▶ _DATA ROWS_:
.....

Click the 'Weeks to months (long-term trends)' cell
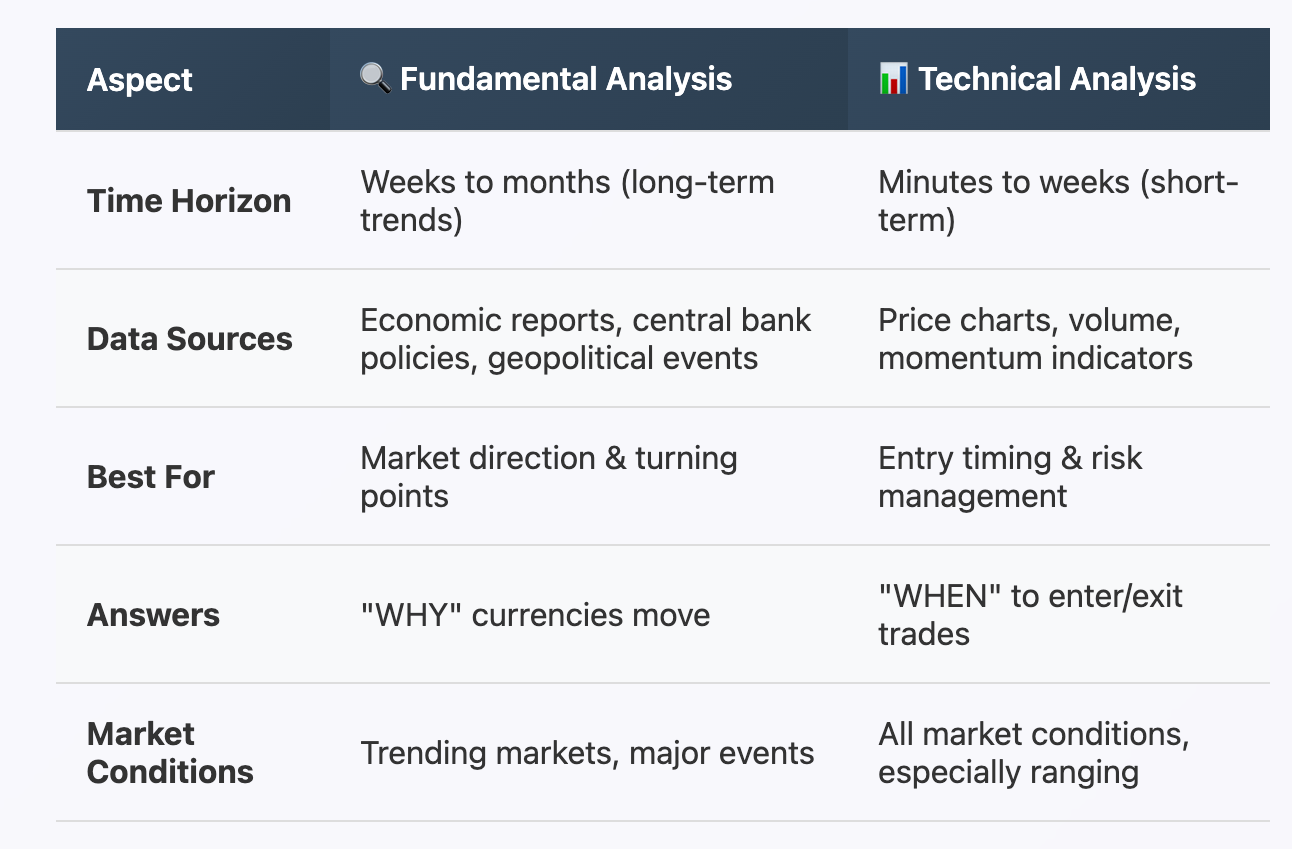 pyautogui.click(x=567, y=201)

.....

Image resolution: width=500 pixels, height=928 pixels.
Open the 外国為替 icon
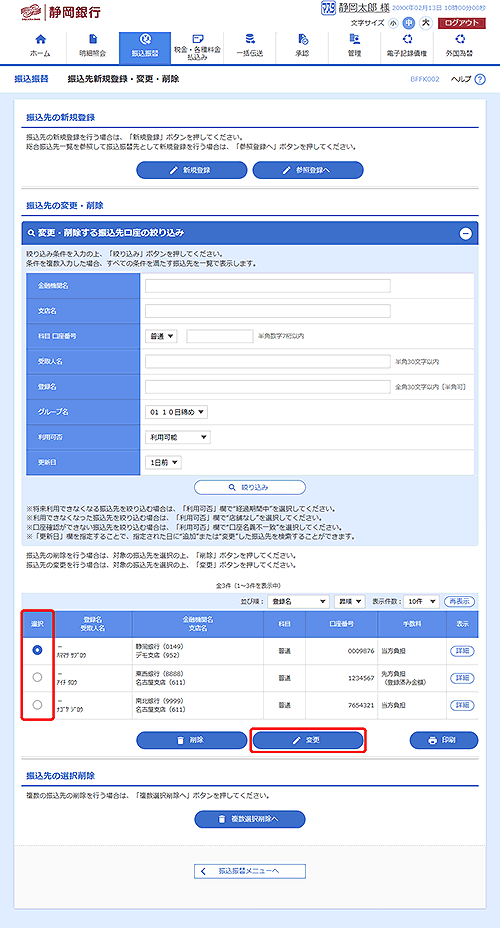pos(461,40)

.....

▶ _WHAT TO WORK ON_:
Edit the lines from the one containing "Image resolution: width=500" through the one containing "pos(461,40)", inclusive, by replacing "icon" with "button" and leaving everything else unchanged. Return only those lines, without the pictures.

▶ _ANSWER TO THE EXERCISE_:
Image resolution: width=500 pixels, height=928 pixels.
Open the 外国為替 button
pos(461,40)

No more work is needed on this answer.